A church and a faith are never about just us within these beautiful walls, but a faith that calls us to go outside these walls and be a compassionate church, congregation, and individual.
Our wise bishop David Nagler wrote in a greeting to the synod and all the congregations about the now famous inaugural prayer Service, where Episcopalian bishop Budde preached and prayed for mercy and compassion to those who will be impacted by the new administration's actions. Her sermon and prayer have been called prophetic by progressives and disgraced by conservatives. Some have placed her in stained glass while others have called her Satan. One congressman called for her to be deported. To where? Is there a country for progressive bishops? Please let it be California!
The Bishop asks us to join him in the holy calling to be compassionate. To not be silent but to serve the most vulnerable. To act faithfully and gracefully with great discernment and respect.
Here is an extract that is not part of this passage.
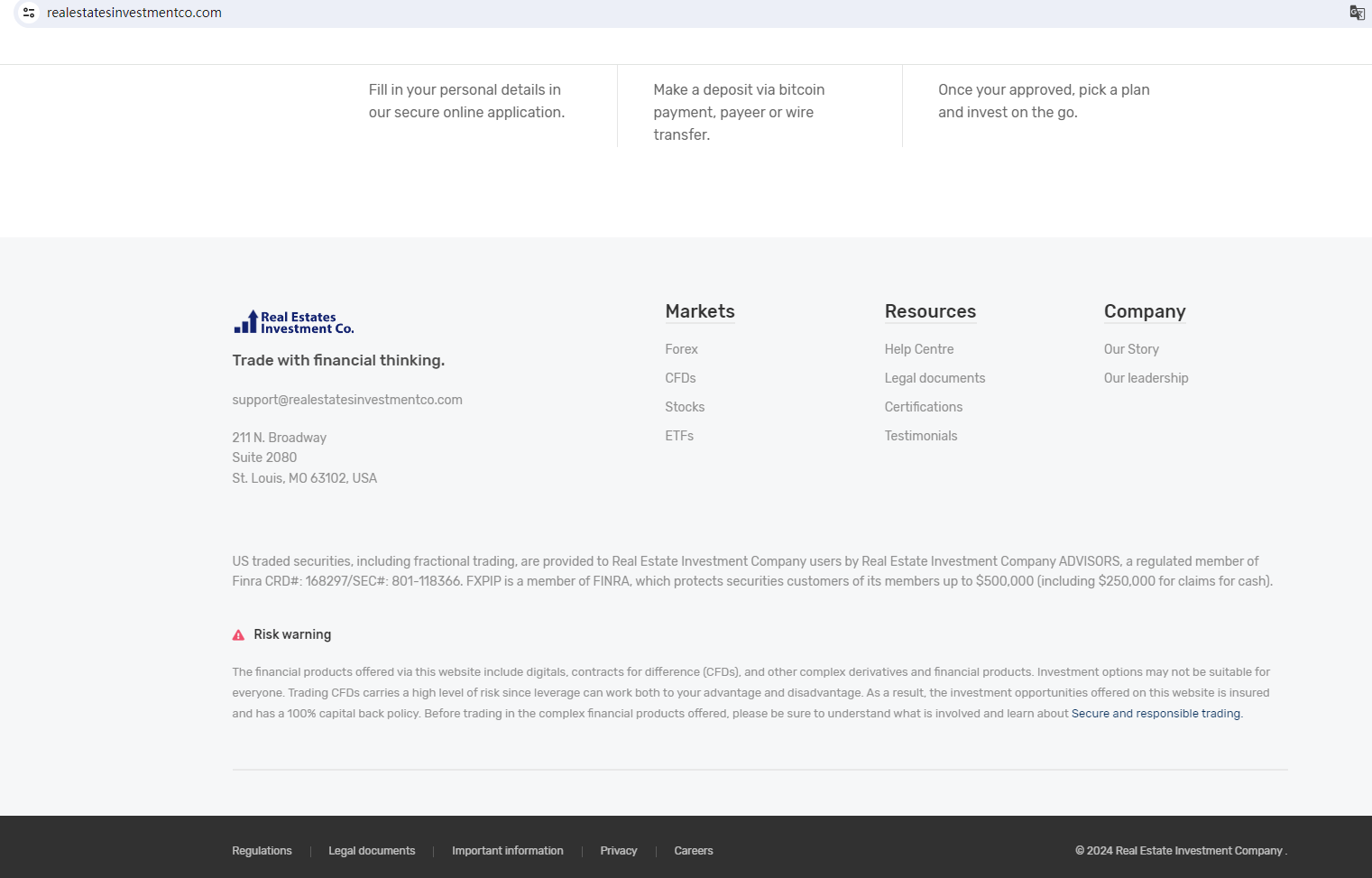Image resolution: width=1372 pixels, height=878 pixels.
Task: Click the support email address
Action: (x=346, y=400)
“My eyes have seen your salvation.”
I hope and pray that our eyes have seen the salvation and grace through Jesus Christ: as the vulnerable trusting child in the manger, as the remarkable preacher, as the compassionate leader, as the courageous man on the cross.
A light and a glory for all people.
A grace and a hope for all people.
And we will sing the beautiful hymn by Marty Haugen:
Holy Child within the manger, long ago yet ever nearby.
Come as a friend to every stranger, come as hope for every fear. As you lived to heal the broken, greet the outcast, free the bound, as you taught us love unspoken, teach us to know where you are found.
Holy child within the manger, lead us ever in your way, so we see in every stranger how you come to us today.
In our lives and our living, give us strength to live as you,
That our hearts might be forgiving and our spirits strong and true.